=== Begin Enclosure ===
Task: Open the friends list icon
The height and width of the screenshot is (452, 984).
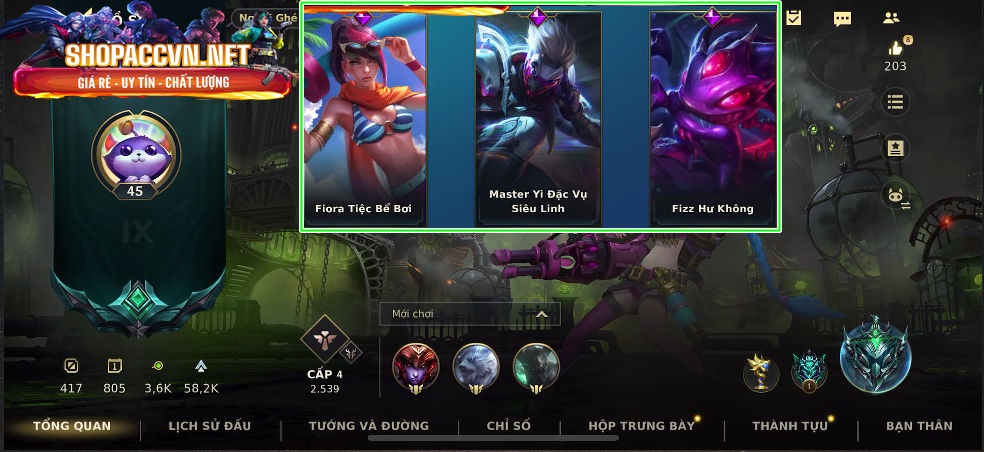Action: pos(891,18)

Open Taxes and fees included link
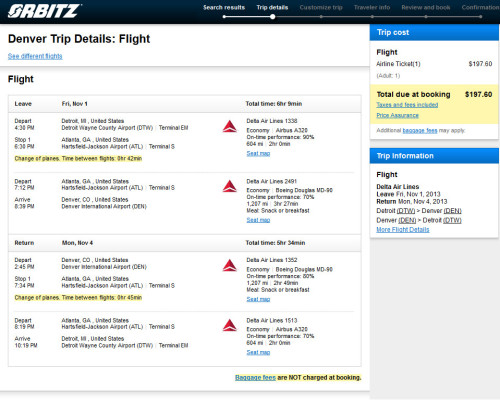tap(407, 105)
=== End Enclosure ===
* _Exercise instructions_
Return the material from above in full, exactly as written, with the pictures omitted.

* _Written solution_
Task: Open the friends list icon
The height and width of the screenshot is (452, 984).
Action: pos(891,18)

Open Taxes and fees included link
tap(407, 105)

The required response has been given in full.